Bordetella pertusis (whooping cough)--Things to know:
--Pertussis is an acute infection of the respiratory tract caused by B pertusis that is transmitted by respiratory droplets.
--Incubation period is 7-17 days.
--Half of all cases occur before 2 years of age.
--Symptoms of classic pertussis lasts about 6 weeks and are divided into 3 consecutive stages.
--Acellular pertussis vaccine is recommended for all infants, combined with diphtheria and tetanus toxoids (DTaP).
--Antibiotic treatment should be initiated in all suspected cases. Treatment options include erythromycin, azithromycin, clarithromycin, or trimethorpim-sulfamethoxazole.
--Treatment shortens the duration of carriage and may diminish the severity of coughing paroxysms.
--Complex infectious disease caused by Treponema pallidum, a spirochete capable of infecting almost any organ or tissue in the body and causing protean clinical manifestations.
--Most commonly used nontreponemal antigen tests are the Venereal Disease Research Laboratory (VDRL) and rapid plasma reagin (RPR) tests, which measure the ability of heated serum to flocculate a suspension of cardiolipin-cholesterol-lecithin.
Syphilis--Things to know:
--Natural history of acquired syphilis is generally divided into 2 major clinical stages: early (infectious) syphilis and late syphilis.
--Most cases of syphilis in the US continue to occur in men who have sex with men (MSM).
--Lesions associated with primary and secondary syphilis are self-limiting, even without treatment, and resolve with few or no resdiua.
--Late syphilis may be highly destructive and permanently disabling and may lead to death.
--PCN remains the preferred treatment for syphilis, since there have been no documented cases of PCN resistant T pallidum.
--Pt's with infectious syphilis must abstain from sex for 7-10 days after treatment.
--All cases of syphilis must be reported to the appropriate local public health agencies in order to identify and treat sexual contacts.

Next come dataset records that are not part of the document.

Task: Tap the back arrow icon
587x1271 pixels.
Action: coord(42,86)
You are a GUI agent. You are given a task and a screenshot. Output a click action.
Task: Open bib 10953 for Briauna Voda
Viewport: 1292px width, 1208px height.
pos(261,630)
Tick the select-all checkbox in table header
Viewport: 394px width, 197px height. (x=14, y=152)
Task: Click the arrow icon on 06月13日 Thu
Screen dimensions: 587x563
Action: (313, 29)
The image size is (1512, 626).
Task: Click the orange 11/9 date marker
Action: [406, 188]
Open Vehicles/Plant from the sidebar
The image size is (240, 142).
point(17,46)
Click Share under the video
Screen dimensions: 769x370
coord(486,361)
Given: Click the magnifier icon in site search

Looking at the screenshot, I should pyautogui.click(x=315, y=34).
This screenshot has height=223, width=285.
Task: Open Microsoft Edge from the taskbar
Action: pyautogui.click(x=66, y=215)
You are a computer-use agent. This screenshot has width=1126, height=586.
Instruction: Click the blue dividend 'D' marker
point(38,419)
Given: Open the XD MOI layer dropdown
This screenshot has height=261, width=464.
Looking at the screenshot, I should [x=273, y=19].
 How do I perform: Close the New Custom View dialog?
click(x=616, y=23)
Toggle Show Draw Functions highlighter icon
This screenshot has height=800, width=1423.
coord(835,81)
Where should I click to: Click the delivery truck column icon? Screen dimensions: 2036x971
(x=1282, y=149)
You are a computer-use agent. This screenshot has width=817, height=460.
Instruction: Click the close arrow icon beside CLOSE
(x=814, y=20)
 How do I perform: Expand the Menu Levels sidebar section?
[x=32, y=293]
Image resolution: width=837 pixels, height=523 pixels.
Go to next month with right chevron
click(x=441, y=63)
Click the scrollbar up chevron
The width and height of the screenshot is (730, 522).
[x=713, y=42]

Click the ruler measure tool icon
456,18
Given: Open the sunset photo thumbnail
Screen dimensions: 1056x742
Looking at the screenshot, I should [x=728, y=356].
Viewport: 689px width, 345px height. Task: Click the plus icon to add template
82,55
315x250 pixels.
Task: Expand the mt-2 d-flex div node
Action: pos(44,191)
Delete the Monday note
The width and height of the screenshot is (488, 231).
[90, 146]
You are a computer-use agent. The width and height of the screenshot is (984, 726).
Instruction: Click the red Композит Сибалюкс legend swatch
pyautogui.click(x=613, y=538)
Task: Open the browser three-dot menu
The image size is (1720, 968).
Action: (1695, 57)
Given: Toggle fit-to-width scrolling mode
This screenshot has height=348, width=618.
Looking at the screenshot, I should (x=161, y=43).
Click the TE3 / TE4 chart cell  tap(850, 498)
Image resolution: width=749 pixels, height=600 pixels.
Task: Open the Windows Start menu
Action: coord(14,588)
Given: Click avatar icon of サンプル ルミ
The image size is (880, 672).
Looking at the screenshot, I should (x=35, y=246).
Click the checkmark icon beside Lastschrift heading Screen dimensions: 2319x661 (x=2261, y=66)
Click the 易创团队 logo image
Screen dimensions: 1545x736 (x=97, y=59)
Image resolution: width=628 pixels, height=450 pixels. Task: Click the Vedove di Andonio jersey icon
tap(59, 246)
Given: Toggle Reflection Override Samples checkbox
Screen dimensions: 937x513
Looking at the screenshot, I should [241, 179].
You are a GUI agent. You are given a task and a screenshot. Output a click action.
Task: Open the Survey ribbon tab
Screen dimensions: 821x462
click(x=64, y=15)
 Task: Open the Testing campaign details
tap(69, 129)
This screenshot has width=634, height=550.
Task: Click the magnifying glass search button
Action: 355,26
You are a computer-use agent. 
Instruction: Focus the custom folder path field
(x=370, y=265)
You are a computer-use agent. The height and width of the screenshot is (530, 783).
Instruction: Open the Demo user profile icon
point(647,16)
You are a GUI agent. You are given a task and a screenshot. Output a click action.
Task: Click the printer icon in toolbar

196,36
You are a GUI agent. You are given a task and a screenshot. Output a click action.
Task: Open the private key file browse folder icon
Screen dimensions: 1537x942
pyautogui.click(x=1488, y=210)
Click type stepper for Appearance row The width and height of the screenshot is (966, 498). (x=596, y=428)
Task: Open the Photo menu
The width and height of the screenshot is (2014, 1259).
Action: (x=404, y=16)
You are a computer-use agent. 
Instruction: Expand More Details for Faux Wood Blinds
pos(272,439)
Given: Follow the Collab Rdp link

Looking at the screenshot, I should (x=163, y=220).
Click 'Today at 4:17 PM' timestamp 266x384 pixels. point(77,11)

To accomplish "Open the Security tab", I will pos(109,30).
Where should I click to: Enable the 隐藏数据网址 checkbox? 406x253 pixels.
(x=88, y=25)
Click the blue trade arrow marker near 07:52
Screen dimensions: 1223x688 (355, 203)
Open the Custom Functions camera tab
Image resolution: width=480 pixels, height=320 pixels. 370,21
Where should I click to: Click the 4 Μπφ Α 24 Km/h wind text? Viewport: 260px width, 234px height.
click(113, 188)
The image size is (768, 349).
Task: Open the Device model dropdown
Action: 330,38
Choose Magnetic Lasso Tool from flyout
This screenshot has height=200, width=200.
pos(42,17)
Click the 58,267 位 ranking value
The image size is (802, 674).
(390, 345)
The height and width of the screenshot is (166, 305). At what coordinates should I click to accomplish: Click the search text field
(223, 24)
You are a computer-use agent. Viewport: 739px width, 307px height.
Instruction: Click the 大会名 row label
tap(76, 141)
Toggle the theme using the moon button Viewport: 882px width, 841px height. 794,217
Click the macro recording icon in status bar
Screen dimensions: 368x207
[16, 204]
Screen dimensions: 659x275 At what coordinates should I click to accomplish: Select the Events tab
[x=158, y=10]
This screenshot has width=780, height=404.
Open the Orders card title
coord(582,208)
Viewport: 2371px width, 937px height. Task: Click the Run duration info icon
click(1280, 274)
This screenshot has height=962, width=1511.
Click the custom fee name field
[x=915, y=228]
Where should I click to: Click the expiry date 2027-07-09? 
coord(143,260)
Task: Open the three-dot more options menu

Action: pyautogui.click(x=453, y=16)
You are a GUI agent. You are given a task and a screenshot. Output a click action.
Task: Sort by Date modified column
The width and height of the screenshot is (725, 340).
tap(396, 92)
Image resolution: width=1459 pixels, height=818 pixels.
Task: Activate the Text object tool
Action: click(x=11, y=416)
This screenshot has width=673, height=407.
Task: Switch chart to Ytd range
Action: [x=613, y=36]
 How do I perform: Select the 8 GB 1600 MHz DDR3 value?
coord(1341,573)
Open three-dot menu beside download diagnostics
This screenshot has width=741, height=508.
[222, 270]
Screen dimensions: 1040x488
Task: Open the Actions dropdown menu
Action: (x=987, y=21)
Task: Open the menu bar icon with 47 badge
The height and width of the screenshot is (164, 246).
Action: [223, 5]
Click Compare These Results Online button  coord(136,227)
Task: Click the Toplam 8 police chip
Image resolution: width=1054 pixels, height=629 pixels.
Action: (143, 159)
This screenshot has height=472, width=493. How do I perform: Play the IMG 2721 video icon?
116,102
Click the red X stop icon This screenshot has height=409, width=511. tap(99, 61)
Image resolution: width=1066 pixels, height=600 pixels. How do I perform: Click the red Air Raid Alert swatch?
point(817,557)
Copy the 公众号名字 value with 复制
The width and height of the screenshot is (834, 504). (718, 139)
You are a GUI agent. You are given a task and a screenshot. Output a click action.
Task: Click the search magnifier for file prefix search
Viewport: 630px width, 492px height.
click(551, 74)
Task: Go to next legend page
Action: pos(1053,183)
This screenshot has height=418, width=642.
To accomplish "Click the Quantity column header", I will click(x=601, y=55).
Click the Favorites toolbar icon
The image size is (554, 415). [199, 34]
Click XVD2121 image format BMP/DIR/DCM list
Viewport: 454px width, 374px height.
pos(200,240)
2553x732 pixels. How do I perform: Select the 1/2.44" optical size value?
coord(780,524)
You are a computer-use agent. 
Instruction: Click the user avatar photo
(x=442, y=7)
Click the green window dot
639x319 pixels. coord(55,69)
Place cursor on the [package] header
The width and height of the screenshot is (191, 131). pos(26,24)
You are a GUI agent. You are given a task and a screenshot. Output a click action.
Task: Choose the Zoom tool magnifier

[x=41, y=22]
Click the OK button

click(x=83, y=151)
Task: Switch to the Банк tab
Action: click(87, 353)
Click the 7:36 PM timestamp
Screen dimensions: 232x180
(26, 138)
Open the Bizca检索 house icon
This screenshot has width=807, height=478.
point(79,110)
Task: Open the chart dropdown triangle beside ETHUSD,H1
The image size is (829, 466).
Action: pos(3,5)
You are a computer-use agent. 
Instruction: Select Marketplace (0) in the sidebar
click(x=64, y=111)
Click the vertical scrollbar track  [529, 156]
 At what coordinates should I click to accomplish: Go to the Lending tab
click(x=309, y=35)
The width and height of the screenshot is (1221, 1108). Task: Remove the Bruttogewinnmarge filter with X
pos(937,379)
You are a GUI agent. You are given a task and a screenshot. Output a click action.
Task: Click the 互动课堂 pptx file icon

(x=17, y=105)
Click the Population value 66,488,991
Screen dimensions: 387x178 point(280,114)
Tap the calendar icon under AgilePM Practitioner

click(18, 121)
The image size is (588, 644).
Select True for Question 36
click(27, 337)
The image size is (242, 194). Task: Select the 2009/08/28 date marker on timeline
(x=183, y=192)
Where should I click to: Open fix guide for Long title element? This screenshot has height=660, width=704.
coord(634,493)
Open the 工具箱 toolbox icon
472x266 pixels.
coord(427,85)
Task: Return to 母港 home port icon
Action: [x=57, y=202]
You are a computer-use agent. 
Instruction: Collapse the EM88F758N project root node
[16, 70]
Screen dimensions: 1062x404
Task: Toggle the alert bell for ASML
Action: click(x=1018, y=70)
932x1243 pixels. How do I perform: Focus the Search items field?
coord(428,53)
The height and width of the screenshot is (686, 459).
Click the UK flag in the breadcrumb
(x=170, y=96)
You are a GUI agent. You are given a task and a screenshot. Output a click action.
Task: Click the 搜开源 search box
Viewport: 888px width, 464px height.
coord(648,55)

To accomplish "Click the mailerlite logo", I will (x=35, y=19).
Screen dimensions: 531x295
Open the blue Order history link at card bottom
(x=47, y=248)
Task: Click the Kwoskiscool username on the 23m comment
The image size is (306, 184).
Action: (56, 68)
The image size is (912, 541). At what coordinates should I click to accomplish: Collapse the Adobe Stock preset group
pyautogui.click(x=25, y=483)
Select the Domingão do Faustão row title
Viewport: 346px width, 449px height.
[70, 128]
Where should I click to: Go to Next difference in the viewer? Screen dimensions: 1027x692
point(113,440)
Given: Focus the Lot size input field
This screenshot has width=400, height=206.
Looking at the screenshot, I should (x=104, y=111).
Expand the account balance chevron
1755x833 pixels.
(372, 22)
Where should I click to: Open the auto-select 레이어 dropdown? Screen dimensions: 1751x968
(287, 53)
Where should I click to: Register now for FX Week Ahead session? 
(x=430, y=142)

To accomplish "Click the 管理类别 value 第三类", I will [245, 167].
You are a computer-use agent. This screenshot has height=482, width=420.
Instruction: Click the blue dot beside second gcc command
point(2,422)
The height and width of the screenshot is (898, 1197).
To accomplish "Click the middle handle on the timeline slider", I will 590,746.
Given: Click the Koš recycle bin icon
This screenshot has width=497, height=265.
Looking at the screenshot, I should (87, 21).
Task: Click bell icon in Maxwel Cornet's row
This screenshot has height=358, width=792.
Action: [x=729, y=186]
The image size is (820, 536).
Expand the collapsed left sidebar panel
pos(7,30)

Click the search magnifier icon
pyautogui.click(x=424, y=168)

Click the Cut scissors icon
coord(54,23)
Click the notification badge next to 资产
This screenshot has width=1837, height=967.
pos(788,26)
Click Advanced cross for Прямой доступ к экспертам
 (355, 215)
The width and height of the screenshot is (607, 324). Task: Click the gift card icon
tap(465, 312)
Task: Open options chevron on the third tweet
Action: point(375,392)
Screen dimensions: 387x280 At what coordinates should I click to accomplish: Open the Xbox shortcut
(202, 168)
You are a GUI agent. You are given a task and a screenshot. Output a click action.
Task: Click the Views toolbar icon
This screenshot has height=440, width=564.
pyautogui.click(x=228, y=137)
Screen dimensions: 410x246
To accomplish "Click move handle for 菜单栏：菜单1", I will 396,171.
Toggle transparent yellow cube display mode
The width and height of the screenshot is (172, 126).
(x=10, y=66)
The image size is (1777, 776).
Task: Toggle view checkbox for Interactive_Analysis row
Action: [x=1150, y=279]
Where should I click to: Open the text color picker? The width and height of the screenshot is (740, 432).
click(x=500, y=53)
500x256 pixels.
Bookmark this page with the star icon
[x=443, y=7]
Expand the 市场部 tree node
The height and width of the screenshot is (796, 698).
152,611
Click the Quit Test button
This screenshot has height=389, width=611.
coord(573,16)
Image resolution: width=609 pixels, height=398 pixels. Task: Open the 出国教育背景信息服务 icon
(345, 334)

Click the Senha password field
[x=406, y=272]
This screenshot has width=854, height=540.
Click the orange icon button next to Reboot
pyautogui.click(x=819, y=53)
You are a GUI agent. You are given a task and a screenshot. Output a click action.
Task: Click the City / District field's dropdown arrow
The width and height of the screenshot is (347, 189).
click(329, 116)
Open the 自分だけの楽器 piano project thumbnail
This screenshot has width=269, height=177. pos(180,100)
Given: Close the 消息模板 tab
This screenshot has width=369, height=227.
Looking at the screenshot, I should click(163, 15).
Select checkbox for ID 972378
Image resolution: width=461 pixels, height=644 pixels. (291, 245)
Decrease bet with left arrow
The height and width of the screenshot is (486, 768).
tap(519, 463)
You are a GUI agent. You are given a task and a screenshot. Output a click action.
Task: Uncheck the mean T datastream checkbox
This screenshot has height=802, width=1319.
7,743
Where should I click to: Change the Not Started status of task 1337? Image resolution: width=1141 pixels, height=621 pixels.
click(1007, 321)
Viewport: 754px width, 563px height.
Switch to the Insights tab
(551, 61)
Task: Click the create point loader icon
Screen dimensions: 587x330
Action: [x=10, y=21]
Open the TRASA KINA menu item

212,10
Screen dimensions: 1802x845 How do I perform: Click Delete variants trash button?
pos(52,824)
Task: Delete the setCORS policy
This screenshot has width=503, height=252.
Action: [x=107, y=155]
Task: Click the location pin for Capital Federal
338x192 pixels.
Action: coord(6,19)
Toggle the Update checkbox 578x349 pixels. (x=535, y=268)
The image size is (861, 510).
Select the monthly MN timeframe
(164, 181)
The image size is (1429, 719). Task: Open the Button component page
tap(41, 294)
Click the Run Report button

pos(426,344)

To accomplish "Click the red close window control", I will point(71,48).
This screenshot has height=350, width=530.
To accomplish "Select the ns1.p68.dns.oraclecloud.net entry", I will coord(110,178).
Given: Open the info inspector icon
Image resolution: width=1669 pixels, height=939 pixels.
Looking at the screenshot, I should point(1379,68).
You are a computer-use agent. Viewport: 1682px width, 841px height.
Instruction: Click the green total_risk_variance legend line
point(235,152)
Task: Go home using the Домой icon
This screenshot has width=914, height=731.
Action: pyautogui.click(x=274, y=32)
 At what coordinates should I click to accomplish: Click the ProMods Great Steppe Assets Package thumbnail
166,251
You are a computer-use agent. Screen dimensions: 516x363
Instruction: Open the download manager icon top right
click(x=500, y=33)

--In addition, pt's with syphilis should have an HIV test at the time of diagnosis.
Lyme Disease--Essentials of Diagnosis:
--Erythema migrans, a flat or slightly raised lesion that expands with central clearing.
--Headache or stiff neck.
--Arthralgias, arthritis, and myalgias; arthritis is often chronic and recurrent.
--Wide geographic distribution, with most US cases in the Northeast, mid-Atlantic, upper Midwest, and Pacific coastal regions.
Lyme Disease--Things to know:
--Under experimental conditions, ticks must feed for 24-36 hours or longer to transmit infection.
--Nonspecific lab abnormalities can be seen, particularly in early disease. Most common: an elevated sed rate of > 20 mm/h seen in 50% of cases and mildly abnormal liver function tests are present in 30%.
--Tetracycline is effective against spirochete, but PCN is only moderately so.
--Erythromycin is effective in vitro but has been disappointing in clinical trials.
--Ampicillin, ceftriaxone, azithromycin, cefuroxime, and imipenem are also effective in vitro, but aminoglycosides, ciprofloxacin, and rifampin are not.
--Doxycycline is most commonly used.